I’m fairly new to analyzing CF’s traffic to confirm good versus bad traffic, but have been doing a good deal of reading on spoofing Google’s Bots to make it hard to filter them.
Yesterday (into today) we’ve been seeing a ton of traffic to our site with the User Agent “AdsBot-Google (+http://www.google.com/adsbot.html)”, ASN of “15169”, which from my research are both associated with Google so I hesitate to block it. Thing is, according to CF some of the individual files (e.g. css, js, etc.) are being hit several thousand times in a day (see screenshot, which shows the “crawler” activity on the noted files just within the last 6 hours), which makes me believe this is NOT Google.
The crawler is also showing as coming from France (a known Google Bot origin) and using IP addresses in the 66.249.92.XX range. I did a reverse DNS lookup on a few and they all come back as being associated with Google.

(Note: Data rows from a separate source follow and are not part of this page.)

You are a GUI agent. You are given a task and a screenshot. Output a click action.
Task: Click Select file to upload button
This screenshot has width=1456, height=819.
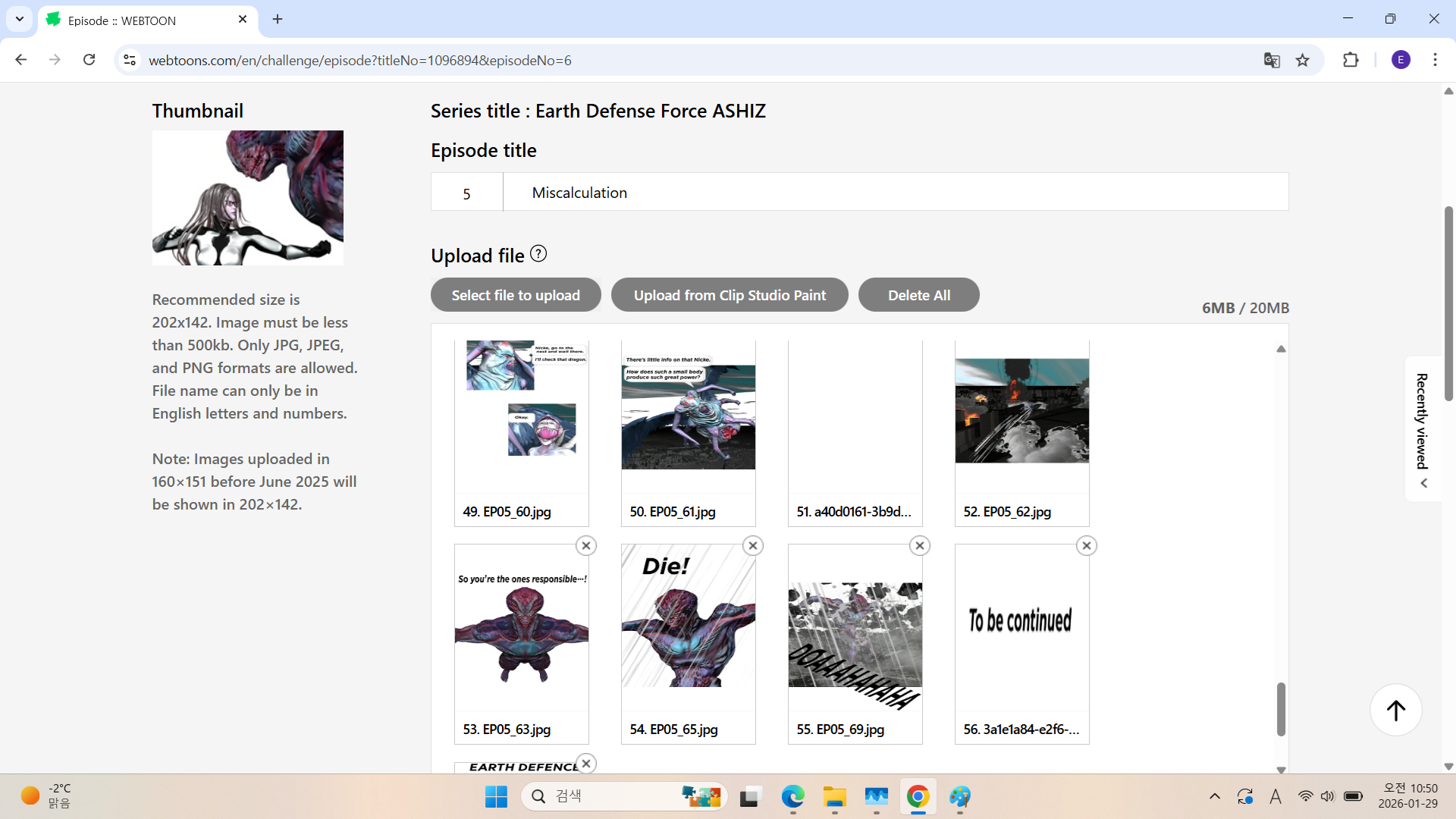516,295
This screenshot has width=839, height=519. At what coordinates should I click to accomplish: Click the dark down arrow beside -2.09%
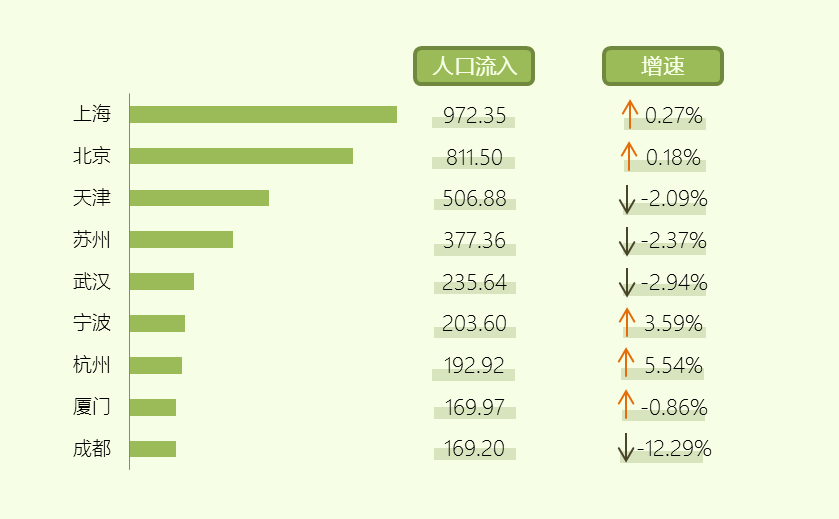pos(627,200)
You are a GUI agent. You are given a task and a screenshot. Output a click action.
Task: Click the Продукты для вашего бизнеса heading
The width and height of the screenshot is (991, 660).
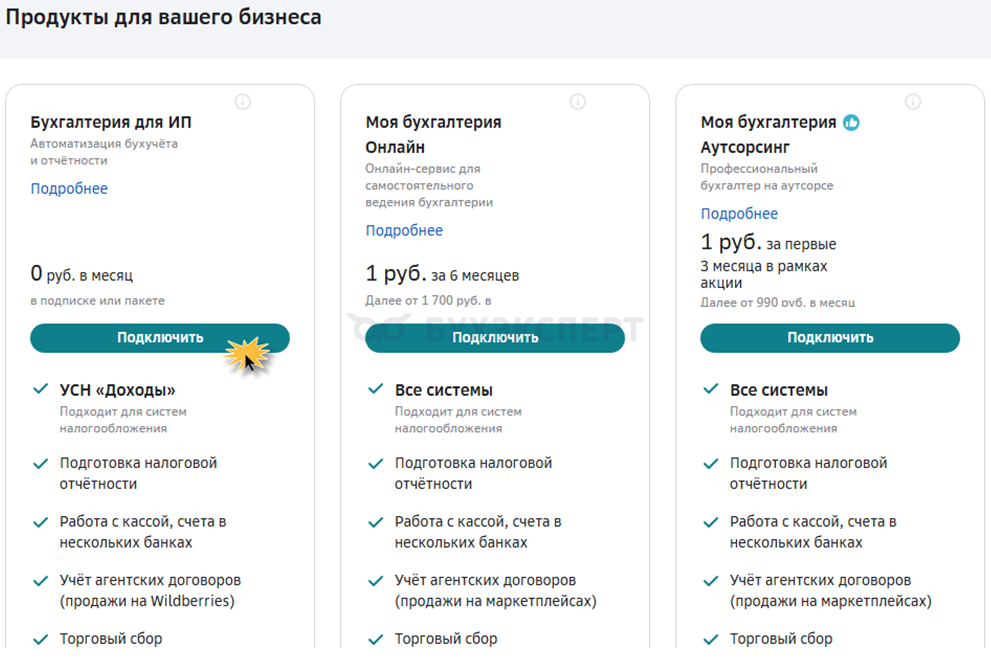point(161,18)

But I know these can be spoofed, right?
My questions are:
- Are there sure fire ways to tell if a visitor is a legit Google Bot using data in CF, and if so what do I look for outside of what I already have?
- Is it normal for a single file to be hit thousands of times a day as shown in the screenshot?
- If this is indeed NOT looking to be Google, what can I do to block this traffic without actually blocking legit GoogleBot?